* YOUR GOAL: Copy the records below verbatim, from the first line through the line containing "Click the 0.02000", inclusive, and output nothing else.

* Saved data entries:
---
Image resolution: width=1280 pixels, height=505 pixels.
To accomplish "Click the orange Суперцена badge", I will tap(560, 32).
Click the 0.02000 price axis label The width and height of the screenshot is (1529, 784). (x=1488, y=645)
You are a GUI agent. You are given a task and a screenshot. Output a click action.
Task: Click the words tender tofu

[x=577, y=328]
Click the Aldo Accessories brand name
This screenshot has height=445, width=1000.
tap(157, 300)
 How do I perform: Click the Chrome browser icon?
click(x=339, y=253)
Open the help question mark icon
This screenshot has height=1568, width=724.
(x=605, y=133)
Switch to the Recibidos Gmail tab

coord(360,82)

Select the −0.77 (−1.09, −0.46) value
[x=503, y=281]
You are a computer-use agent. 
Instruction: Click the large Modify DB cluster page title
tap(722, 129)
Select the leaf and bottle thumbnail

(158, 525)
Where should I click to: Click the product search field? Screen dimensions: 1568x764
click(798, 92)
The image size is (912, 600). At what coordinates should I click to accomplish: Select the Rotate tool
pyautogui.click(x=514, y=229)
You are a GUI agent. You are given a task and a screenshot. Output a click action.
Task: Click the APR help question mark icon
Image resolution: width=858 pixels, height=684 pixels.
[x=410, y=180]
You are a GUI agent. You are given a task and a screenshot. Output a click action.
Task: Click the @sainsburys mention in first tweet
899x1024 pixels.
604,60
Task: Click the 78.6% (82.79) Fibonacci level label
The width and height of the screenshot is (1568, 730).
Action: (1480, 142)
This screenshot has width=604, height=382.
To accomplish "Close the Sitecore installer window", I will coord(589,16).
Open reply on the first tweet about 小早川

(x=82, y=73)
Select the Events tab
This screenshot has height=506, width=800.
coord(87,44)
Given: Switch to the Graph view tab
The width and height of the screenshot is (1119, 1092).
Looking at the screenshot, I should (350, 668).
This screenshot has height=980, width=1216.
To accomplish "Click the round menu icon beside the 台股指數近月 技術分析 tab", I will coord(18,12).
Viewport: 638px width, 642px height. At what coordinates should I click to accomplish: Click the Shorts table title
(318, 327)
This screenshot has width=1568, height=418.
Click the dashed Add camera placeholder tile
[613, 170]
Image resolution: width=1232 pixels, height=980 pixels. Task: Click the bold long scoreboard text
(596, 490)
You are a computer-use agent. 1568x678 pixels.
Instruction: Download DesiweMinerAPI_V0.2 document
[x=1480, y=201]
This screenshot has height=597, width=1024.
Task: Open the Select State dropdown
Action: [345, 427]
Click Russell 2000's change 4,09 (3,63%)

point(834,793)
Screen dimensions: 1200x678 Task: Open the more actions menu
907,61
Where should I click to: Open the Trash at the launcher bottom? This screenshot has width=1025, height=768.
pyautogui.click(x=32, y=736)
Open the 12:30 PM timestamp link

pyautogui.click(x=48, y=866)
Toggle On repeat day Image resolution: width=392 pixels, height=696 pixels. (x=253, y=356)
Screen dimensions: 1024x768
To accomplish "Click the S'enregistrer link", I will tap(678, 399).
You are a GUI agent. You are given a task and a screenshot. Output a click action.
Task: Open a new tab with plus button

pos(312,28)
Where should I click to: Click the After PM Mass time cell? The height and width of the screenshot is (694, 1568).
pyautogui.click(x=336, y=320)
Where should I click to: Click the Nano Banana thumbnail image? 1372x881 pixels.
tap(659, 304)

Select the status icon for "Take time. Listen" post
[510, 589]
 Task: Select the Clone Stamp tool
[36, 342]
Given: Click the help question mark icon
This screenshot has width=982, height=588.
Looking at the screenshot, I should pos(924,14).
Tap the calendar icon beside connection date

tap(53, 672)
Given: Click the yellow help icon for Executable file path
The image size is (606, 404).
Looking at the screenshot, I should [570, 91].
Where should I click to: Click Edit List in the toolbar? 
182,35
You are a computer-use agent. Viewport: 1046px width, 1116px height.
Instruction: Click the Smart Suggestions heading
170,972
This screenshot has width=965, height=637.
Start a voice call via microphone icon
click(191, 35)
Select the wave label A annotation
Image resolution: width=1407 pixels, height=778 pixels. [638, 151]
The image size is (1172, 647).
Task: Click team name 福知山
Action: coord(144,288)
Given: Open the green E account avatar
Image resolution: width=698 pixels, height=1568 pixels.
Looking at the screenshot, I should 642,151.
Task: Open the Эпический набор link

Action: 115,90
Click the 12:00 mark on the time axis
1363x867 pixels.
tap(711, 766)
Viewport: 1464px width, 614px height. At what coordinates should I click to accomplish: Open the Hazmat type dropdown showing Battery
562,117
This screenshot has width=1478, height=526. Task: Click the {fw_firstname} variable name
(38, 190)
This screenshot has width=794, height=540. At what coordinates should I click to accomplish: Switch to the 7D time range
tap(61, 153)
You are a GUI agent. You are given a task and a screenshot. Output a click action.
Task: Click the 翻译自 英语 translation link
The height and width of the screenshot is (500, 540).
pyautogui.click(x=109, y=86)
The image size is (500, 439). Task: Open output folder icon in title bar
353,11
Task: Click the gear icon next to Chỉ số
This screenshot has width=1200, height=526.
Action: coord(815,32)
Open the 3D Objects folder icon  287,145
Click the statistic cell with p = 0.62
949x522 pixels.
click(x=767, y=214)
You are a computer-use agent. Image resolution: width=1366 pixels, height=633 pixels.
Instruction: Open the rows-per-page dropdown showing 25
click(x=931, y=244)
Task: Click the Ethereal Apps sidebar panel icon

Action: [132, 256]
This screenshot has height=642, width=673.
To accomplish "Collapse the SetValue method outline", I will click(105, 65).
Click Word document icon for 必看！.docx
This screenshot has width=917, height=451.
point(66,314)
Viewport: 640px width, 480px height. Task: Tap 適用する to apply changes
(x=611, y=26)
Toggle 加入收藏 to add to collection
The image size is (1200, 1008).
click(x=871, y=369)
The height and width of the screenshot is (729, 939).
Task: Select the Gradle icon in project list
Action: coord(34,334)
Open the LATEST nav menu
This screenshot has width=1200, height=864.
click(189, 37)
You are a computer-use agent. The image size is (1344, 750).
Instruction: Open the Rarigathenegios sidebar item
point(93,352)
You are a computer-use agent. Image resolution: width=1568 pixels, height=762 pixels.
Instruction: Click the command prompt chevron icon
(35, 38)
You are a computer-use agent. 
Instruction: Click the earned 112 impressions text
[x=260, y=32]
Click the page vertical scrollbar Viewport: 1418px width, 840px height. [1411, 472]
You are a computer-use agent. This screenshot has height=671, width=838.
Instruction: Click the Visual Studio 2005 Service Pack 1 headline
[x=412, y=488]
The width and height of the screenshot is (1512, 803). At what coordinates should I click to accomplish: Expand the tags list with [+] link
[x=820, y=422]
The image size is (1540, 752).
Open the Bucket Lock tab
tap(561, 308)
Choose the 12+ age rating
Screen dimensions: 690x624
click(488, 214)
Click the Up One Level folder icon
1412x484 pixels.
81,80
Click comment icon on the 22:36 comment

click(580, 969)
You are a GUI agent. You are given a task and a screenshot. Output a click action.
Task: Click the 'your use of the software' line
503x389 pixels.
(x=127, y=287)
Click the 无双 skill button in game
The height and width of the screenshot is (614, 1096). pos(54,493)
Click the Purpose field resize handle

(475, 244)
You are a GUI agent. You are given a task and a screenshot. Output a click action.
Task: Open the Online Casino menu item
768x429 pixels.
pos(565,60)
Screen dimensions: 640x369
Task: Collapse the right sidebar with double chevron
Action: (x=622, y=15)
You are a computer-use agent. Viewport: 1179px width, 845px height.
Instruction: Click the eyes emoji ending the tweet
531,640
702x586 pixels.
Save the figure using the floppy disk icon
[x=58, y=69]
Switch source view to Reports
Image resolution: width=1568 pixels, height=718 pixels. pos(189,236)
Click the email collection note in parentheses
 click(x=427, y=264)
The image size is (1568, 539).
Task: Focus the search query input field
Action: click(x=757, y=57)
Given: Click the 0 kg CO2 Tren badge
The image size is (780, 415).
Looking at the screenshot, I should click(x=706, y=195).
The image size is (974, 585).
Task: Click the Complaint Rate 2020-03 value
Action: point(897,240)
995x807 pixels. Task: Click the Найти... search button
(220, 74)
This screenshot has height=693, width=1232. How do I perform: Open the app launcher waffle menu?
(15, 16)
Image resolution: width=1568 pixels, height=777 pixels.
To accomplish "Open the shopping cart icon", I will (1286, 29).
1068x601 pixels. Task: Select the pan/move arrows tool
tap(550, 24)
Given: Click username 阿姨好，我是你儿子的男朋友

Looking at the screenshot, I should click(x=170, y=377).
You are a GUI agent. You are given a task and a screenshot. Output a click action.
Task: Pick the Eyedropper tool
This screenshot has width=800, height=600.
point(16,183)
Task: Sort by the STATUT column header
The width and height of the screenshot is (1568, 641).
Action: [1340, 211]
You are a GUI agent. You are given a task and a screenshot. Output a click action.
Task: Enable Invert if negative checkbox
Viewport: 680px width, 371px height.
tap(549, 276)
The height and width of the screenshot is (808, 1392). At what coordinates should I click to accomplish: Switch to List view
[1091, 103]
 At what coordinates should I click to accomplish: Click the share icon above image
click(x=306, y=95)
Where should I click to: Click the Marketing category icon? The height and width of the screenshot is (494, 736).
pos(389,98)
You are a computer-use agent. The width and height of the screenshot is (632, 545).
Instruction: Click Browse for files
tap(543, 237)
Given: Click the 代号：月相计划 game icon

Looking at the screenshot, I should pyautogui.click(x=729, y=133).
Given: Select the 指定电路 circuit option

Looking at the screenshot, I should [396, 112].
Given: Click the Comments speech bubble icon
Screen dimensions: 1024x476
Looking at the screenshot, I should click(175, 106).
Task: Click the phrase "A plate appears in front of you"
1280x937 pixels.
---
* OUTPUT FOR THIS EXERCISE:
Image resolution: width=1280 pixels, height=505 pixels.
To accomplish "Click the orange Суперцена badge", I will tap(560, 32).
Click the 0.02000 price axis label The width and height of the screenshot is (1529, 784). (x=1488, y=645)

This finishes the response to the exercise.